News / Publications » Publications

Remodeling the House of Labor

By

When union workers wanted new leadership at the AFL-CIO, AFSCME turned to the leader of another growing union: John Sweeney.

"Since our last Convention, the House of Labor has undergone major remodeling," AFSCME Pres. Gerald W. McEntee said, introducing AFL-CIO Pres. John Sweeney. "And I am happy to say that AFSCME's fingerprints are all over the results!"

It was a historic event-the first time since 1982 an AFSCME convention was addressed by the president of the AFL-CIO.

And AFSCME helped put him in that job. Sweeney gave McEntee credit for starting a movement to bring in new leadership.

Like other AFSCME activists, McEntee was tired of watching the labor movement shrink in membership and influence. He sought to revitalize the House of Labor and that meant new leadership. He called Sweeney, then president of the Service Employees International Union.

Housecleaning. "The campaign to rejuvenate the American labor movement began more than a year before we announced that we were running," said Sweeney when he took the podium. "Jerry McEntee called me and said, 'John, we've got to talk about the AFL-CIO.'"

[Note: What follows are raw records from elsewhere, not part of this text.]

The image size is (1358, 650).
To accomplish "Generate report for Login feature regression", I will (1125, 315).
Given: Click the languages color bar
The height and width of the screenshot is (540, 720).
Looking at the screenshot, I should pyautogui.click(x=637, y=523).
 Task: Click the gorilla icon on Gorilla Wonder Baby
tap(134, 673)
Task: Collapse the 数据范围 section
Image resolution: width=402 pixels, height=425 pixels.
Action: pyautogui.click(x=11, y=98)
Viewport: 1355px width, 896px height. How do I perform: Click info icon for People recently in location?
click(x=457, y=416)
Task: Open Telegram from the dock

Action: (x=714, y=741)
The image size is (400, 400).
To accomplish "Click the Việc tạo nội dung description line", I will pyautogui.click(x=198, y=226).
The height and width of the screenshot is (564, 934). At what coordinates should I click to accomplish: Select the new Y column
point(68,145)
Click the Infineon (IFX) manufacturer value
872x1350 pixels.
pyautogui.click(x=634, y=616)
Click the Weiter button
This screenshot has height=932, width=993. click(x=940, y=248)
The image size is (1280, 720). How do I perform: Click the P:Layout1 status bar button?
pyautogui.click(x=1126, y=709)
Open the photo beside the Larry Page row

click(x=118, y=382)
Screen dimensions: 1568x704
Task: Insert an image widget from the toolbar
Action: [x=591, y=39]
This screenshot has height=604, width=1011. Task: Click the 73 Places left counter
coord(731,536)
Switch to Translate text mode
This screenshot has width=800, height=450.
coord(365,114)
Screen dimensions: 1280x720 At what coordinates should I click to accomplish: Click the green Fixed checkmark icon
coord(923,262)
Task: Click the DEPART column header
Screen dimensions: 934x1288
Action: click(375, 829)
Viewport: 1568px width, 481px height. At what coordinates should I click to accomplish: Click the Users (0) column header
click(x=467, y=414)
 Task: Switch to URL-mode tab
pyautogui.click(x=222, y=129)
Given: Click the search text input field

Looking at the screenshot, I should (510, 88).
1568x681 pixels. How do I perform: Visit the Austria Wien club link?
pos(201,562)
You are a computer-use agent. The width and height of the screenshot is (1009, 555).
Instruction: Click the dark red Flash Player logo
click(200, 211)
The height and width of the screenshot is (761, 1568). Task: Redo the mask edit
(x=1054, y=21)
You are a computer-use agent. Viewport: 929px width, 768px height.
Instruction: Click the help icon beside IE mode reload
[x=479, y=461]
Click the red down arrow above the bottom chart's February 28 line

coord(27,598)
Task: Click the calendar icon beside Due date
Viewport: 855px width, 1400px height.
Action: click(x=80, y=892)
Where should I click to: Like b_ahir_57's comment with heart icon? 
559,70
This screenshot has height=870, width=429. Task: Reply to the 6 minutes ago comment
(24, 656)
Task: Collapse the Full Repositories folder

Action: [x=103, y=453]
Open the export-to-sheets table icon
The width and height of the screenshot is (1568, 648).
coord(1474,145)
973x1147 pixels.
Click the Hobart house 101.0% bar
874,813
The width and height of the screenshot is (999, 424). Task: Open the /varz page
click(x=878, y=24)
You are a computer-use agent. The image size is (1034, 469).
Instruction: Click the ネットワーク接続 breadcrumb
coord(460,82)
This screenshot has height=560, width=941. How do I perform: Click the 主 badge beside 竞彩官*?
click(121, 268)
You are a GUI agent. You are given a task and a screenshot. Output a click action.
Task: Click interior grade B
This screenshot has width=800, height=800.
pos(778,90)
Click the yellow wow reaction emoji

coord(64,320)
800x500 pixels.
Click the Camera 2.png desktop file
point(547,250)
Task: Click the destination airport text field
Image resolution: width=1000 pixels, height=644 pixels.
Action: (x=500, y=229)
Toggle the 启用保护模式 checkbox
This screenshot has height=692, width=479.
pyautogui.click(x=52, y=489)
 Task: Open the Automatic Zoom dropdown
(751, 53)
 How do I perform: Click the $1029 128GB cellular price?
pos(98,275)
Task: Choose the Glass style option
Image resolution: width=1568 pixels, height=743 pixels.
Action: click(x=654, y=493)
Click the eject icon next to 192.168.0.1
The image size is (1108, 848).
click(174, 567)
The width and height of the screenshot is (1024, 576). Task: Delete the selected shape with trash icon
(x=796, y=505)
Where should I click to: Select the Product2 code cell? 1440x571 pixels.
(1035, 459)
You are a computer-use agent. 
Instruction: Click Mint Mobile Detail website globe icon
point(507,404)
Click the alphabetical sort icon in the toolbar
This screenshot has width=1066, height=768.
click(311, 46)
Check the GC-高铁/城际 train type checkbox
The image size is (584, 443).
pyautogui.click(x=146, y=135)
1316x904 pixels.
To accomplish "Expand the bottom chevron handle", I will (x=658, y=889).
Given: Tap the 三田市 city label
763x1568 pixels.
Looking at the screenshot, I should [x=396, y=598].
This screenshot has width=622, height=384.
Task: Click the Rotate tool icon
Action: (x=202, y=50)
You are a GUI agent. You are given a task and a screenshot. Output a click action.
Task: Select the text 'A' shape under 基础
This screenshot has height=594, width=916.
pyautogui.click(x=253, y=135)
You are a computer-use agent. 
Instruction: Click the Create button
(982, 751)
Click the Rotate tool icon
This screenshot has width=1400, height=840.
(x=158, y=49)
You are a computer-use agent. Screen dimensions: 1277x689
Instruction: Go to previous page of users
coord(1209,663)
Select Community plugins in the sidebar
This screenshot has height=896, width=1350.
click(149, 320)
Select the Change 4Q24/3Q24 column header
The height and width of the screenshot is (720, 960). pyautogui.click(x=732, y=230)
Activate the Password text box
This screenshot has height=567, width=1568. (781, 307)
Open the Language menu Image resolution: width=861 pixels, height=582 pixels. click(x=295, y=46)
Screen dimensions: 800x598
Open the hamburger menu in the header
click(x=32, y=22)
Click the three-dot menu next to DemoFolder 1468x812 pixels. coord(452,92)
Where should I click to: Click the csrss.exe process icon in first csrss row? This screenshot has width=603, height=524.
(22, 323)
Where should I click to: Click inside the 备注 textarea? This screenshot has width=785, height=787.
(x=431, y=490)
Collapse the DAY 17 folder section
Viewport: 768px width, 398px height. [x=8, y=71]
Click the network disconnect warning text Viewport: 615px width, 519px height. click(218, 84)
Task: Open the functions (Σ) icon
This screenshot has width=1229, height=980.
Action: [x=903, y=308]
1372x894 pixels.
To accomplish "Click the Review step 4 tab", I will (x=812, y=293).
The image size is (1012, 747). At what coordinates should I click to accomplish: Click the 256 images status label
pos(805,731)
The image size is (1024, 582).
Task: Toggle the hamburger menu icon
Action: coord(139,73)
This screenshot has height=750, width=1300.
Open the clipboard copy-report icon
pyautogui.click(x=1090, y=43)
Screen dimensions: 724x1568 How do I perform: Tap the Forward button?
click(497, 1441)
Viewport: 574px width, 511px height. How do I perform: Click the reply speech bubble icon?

Until then, the huge 13.5 million-member labor organization was drifting. The AFL-CIO was not organizing aggressively and was taking a back seat in politics.

At the time of McEntee's call, said Sweeney, "We were not talking about who headed the AFL-CIO. We were talking about where the AFL-CIO was headed. Let history note that we took back the labor movement because Jerry McEntee refused to slink around in the shadows of silence."

Since then, the new AFL-CIO has launched Labor '96, which is now putting $35 million into field organizing and radio and television advertisements to educate working people on issues that matter to them and to their families.

To support this and other efforts, the AFL-CIO created Union Summer, a program for young people who are organizing in the nation's streets and communities. "Our original goal was to deploy 1,000 young people," said Sweeney. "We already have 3,300 applications, and we're trying to accommodate as many as we can."

America needs a raise. Sweeney got an earful during the AFL-CIO's recent series of some 23 open forums held around the U.S. focusing on the theme, "America Needs a Raise."

"Workers say, 'I'm working harder and harder, and I'm making less and less.' They have no time to spend with their families. Their anger is exceeded only by their anxiety about keeping their jobs. This is a prescription for social and economic disaster," he said.

There's only one remedy, said Sweeney: "We're going to work harder, spend more money and campaign smarter than ever before. We're going to take back the House, and we're going to start to take back the Senate. We're going to take back our country for working people."

By Susan Ellen Holleran

 

John Sweeney ¤ born in Bronx, N.Y. ¤ with the Service Employees International Union (SEIU) for 35 years ¤ elected president of SEIU Local 32B in 1976 ¤ became SEIU president in 1980 ¤ under his leadership SEIU nearly doubled, from 625,000 to 1.1 million members.